Rechtswidrig, und trotzdem abgewiesen

· Übungsfall aus ALEX – Tutor · 6 Aussagen zu beurteilen

Der Sachverhalt

Das Landratsamt erteilt B am 15. Juni 2026 die Baugenehmigung für ein Wohnhaus. Der Bebauungsplan lässt zwei Vollgeschosse zu; genehmigt sind drei. Zum Grundstück des Nachbarn N hält das Vorhaben die Abstandsflächen ein; zur abgewandten Seite unterschreitet es sie um 0,90 Meter. N klagt und rügt beides.
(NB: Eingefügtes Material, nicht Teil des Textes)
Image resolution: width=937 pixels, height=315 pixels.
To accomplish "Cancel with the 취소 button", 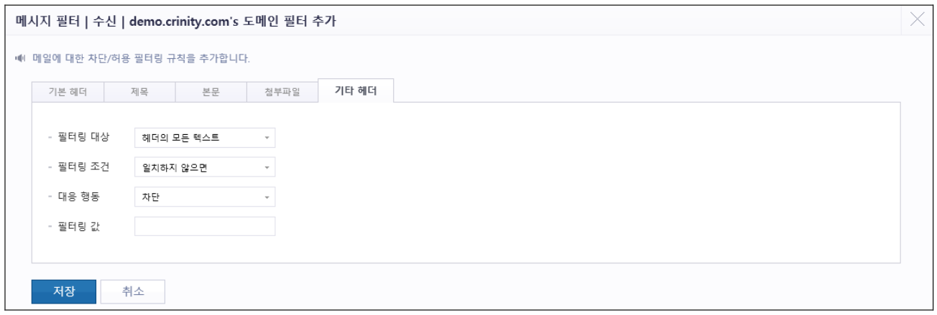I will [x=133, y=291].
Die Kammer hält beide Verstöße für gegeben.

  1. Aussage 1 von 6 · Richtig oder falsch?

    Ob N gewinnt, entscheidet nicht die Rechtswidrigkeit der Genehmigung, sondern die zweite Voraussetzung des § 113 I 1 VwGO.

  2. Aussage 2 von 6 · Richtig oder falsch?
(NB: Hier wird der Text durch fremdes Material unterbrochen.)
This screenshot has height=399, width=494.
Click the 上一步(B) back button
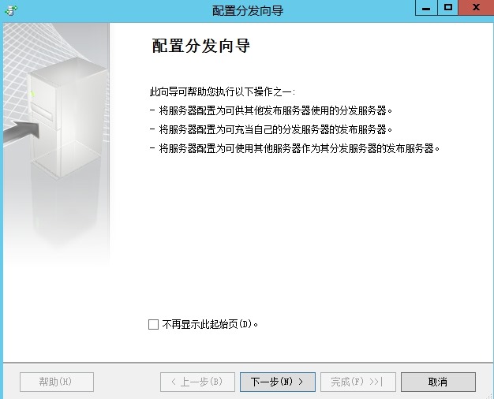tap(197, 382)
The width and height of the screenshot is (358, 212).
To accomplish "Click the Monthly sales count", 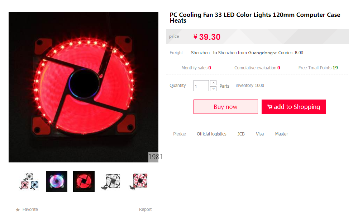I will 210,68.
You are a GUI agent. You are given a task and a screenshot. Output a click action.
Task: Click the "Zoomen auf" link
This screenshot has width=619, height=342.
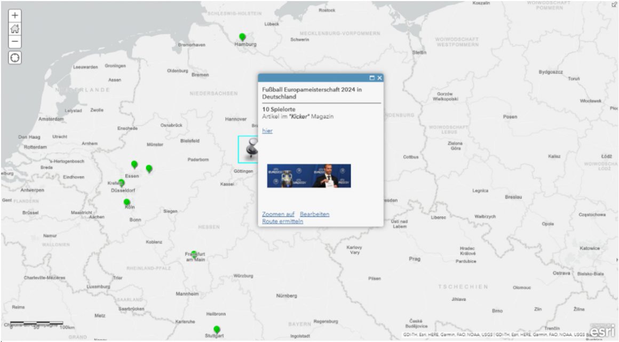pos(278,214)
    Die Überschreitung der zulässigen Zahl der Vollgeschosse trägt die Klage nicht, obwohl sie feststeht.

  3. Aussage 3 von 6 · Richtig oder falsch?

    Die Unterschreitung der Abstandsfläche um 0,90 Meter trägt dagegen, weil Art. 6 BayBO drittschützend ist.

  4. Aussage 4 von 6 · Richtig oder falsch?

    Weil die Genehmigung objektiv rechtswidrig ist, hat die Klage jedenfalls teilweise Erfolg und die Kosten sind zu quoteln.

  5. Aussage 5 von 6 · Richtig oder falsch?

    In den Entscheidungsgründen darf der Verstoß gegen die Maßfestsetzung gleichwohl benannt werden, mit dem Zusatz, dass er N nicht in eigenen Rechten verletzt.

  6. Aussage 6 von 6 · Richtig oder falsch?

    Wäre N Adressat eines belastenden Bescheids, käme die Kammer bei der Rechtsverletzung mit einem einzigen Satz aus.